High school students earn college credits for free
CLINTON, Ky. — Amid the struggle of school districts nationwide to confront mounting budget cuts and the constant pressures to succeed, a small school system in rural western Kentucky has implemented a program that has educators talking around the country.
Beginning in the fall of 2010, the Hickman County School System implemented a program known as “Falcon Academy” that offers college classes from local universities free-of-charge to its students.
While the idea of high-school students earning college credits is not a new one, administrators maintain their program is unique because of the support from community members.
"They understood our kids and parents could not pay for these classes and so they stepped up to the plate with their money to pay the tuition," said Superintendent Kenny Smith.
He added that the statistics of the recent graduating class help tell the story.
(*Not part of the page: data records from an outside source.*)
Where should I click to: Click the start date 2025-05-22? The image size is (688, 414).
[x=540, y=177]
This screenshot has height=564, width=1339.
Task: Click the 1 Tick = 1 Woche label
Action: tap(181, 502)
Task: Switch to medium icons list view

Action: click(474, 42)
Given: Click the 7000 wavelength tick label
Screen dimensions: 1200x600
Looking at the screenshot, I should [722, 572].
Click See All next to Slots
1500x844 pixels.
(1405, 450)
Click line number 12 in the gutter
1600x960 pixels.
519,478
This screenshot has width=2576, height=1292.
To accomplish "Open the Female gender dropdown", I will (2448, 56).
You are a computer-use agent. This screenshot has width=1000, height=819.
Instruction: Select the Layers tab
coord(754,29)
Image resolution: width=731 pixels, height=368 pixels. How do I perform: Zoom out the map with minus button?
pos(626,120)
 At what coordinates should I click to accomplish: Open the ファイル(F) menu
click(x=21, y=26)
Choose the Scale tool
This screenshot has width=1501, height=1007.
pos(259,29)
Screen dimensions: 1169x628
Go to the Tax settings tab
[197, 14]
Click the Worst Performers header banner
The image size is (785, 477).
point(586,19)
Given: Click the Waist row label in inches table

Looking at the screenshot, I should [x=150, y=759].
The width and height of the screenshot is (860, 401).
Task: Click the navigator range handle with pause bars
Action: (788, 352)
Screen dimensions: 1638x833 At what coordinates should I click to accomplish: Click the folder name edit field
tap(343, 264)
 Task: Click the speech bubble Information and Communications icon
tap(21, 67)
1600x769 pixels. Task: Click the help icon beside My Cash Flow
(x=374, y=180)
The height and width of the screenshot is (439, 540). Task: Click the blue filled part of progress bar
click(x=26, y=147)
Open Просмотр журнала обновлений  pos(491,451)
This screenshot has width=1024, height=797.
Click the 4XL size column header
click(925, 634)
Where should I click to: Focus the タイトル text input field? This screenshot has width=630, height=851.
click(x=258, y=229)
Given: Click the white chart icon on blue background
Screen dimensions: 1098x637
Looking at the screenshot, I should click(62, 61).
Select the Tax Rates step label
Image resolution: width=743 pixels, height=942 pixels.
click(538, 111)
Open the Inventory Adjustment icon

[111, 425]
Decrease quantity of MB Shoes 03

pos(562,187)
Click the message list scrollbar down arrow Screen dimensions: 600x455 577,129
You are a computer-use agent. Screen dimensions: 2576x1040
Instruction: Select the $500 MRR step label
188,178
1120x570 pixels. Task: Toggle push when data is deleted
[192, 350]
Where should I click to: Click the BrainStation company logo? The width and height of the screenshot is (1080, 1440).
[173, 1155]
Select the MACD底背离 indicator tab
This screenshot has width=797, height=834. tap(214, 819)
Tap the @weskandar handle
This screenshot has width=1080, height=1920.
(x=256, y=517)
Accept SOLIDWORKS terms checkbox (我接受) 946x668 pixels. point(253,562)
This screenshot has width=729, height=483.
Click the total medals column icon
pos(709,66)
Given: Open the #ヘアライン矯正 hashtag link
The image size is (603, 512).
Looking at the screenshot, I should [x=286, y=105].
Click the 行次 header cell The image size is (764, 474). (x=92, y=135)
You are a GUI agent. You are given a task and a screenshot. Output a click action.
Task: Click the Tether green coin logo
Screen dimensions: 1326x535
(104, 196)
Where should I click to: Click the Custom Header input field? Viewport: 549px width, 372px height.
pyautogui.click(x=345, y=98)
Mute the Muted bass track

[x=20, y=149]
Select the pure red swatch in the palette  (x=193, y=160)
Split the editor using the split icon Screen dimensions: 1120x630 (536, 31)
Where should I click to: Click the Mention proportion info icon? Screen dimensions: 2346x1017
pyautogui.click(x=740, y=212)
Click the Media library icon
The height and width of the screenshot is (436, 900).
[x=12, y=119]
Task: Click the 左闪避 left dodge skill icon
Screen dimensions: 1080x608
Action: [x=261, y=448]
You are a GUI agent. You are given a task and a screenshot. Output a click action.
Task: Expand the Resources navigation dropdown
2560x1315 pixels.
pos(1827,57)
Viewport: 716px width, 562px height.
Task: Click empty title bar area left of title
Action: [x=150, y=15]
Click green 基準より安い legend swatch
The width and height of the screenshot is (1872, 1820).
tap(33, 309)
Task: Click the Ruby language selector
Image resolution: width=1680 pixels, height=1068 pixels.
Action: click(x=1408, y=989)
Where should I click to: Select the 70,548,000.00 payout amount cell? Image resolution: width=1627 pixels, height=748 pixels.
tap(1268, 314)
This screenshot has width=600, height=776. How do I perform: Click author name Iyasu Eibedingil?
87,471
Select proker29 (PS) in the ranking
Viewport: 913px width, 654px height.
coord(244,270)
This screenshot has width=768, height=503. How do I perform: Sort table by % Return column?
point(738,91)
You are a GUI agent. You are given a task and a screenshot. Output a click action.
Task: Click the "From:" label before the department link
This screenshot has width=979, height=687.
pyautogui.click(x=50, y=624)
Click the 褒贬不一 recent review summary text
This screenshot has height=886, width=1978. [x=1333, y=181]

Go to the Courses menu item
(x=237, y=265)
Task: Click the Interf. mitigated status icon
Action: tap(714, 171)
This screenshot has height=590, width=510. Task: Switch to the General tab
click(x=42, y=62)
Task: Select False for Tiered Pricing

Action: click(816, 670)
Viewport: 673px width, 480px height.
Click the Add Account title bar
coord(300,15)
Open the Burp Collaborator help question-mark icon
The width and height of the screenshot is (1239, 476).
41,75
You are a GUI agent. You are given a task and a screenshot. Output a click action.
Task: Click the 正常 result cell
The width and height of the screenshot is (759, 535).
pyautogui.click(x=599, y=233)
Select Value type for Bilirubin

The average graduating senior had earned 17.5 hours of college credit from area colleges — including Murray State University, Mid-Content University and West Kentucky Community and Technical College — and 46 out of 48 graduates are attending college or technical school.
Casey Henderson, director of Falcon Academy, said he has seen a dramatic decrease in behavior problems and noticed a much-improved attitude among the students. In past years, the number of office referrals averaged around 800 annually. Since implementing Falcon Academy, that number is down to around 300.
Recently, other school systems and national conferences have taken notice. School officials have been asked to speak of their success and offer their program as a model for other schools to follow at conferences from Louisville to Connecticut.